Over Christmas and New Year, I was in the mountains, in the Swiss Alps. In the Valais, respectively in the huge ski resort "Les Portes du Soleil" located vacation resort Champéry. The idyllic village with a lot of charm is located at 1050 meters above sea level at the foot of the Dents-du-Midis, a 3-kilometer-long mountain range at 3'300 meters above sea level and is one of the oldest tourist resorts in Switzerland. Already in 1857, the first hotel opened here.
But stop. I don't want to advertise Champéry here. Otherwise, you will all get a taste for it and next time the search for suitable accommodation will be even more difficult for me.
Let's make it short: The weather was not always good and instead of skiing I read a book. The bestseller was by tech guru Brian McCullough and is titled: “How the Internet Happened - From Netscape to the iPhone”. In “How the Internet Happened”, McCullough details the fascinating story of the Internet era from 1993 to 2008, when computers and technology stopped being toys and started becoming vital and indispensable.
Today, in 2022, the web browser company Netscape Communications no longer exists (it had to make way for Microsoft), but many innovations and disparate technologies from back then continued to evolve and converge with each other, and now work seamlessly together to form the underlying infrastructure needed to carry digital content and enable digital life.
The Internet has now had a significant impact on our economic growth and has permanently changed the way we people communicate and do business around the world. The Internet has not only become indispensable, but it has also become the sine qua non for existence. Both economically and privately. And all this within a single generation. Unbelievable.
So, I'm reading Brian McCullough's book, remembering Netscape, and thinking about my recent video call offering a speaking engagement. And then it happened: I realized that the Internet has also changed my everyday sales life and my job as a salesperson. In fact, it changed it permanently. Virtually overnight, I became a Digital Seller.
Of course, the COVID pandemic over the last 2 years has also played its part and confronted us with new digital experiences. Buyers today, for example, are happy about better response times and sellers about the fact that they can save travel time or, in some cases, avoid it completely. So, the benefits of this new digital sales environment are obvious, and various studies show that many salespeople will not want to return to their traditional office jobs or travel full-time again in the future.
I realized that the world of B2B buying has changed dramatically and the pace of change will accelerate in the future as well.
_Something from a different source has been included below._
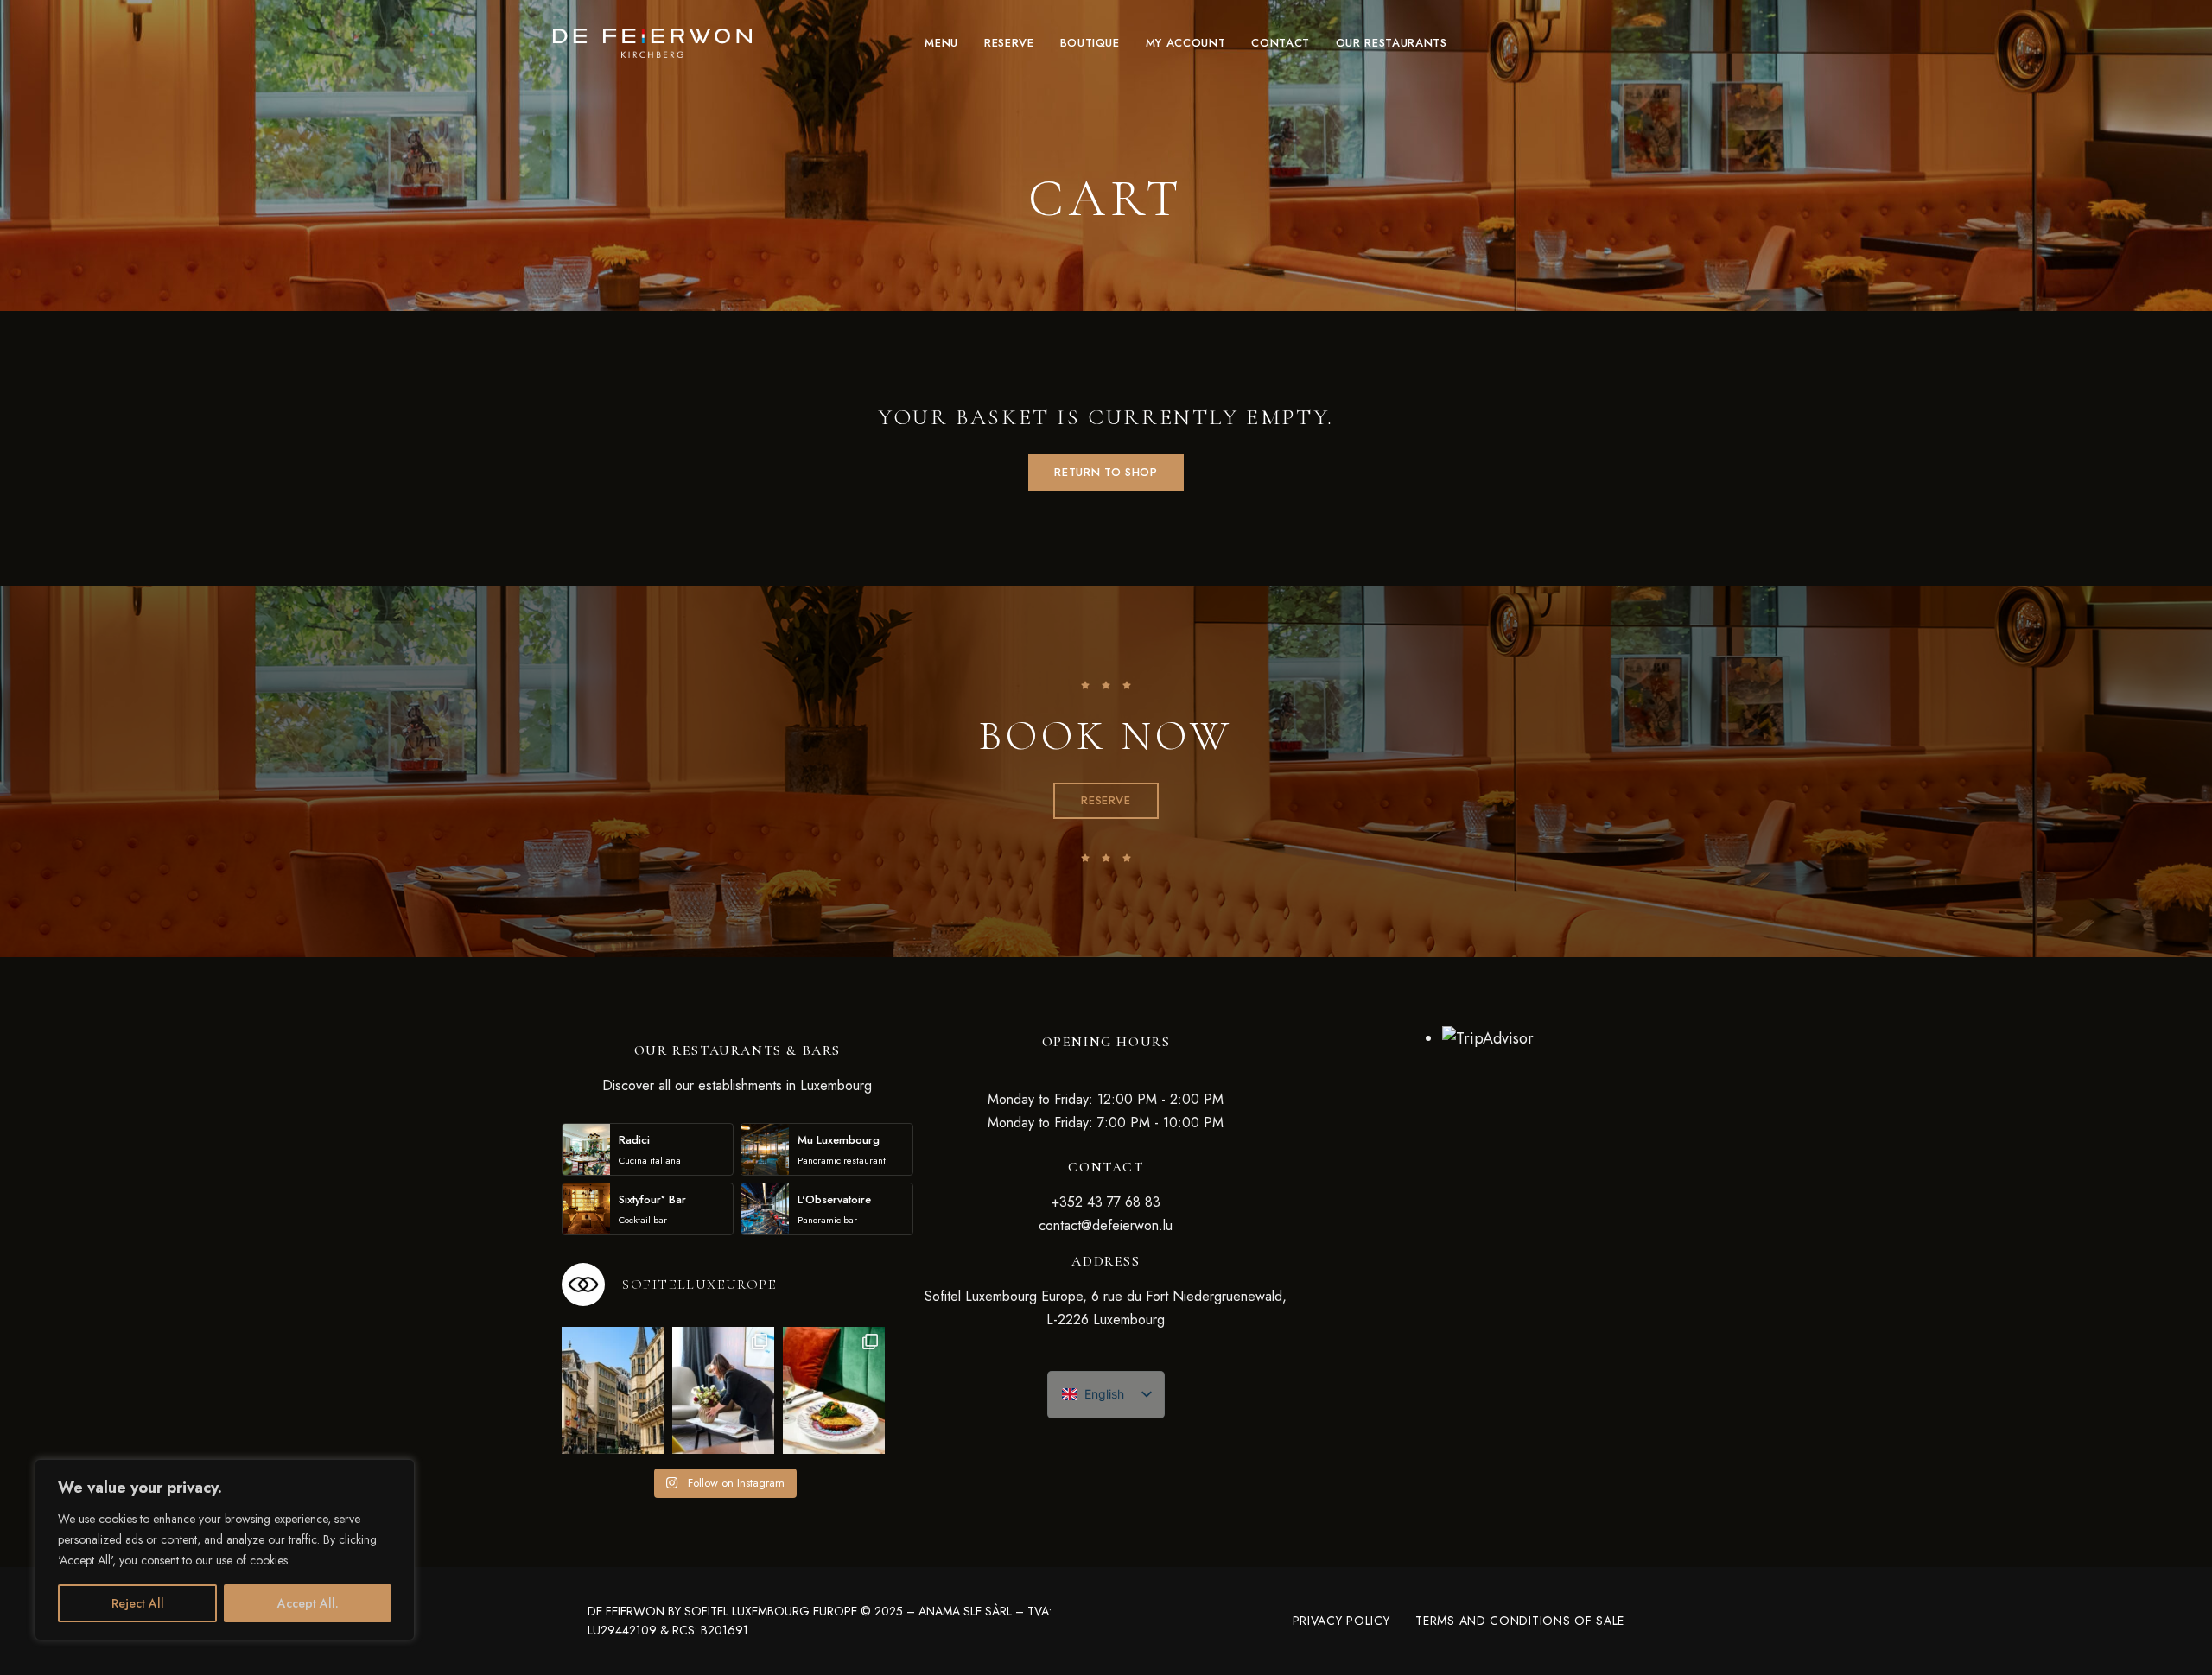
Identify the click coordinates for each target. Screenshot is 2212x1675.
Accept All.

That's because artificial intelligence (AI) is now coming into the picture. Among other things, it is being used to simulate human behavior and transfer it to computers. This is how chatbots have come about. These are special software tools that use machine learning to simulate human speech as accurately as possible. In many companies, they are already taking over the task of answering simple queries to support or customer service. By the way, I am invested in an AI startup in Vietnam called EM&AI. The company provides an enterprise platform to build your conversational AI bots with active learning capability. Impressive what they are doing.
What are you thinking?
How has the Covid 19 crisis affected your B2B organizations and sales world?
What do you think about it and what are your "lessons learned"? How do you personally see the future of B2B sales?
I look forward to hearing and reading your feedback and opinions.
Roland
Covid has not created but accelerated the digital transformation. I built a onlinebusiness, I call it a newsroom. The product, the newsroom is online and our selling process is «digital first» on social media to extend our reach. Secondly we ring target customers on the phone, but not before they have received our daily news for some months.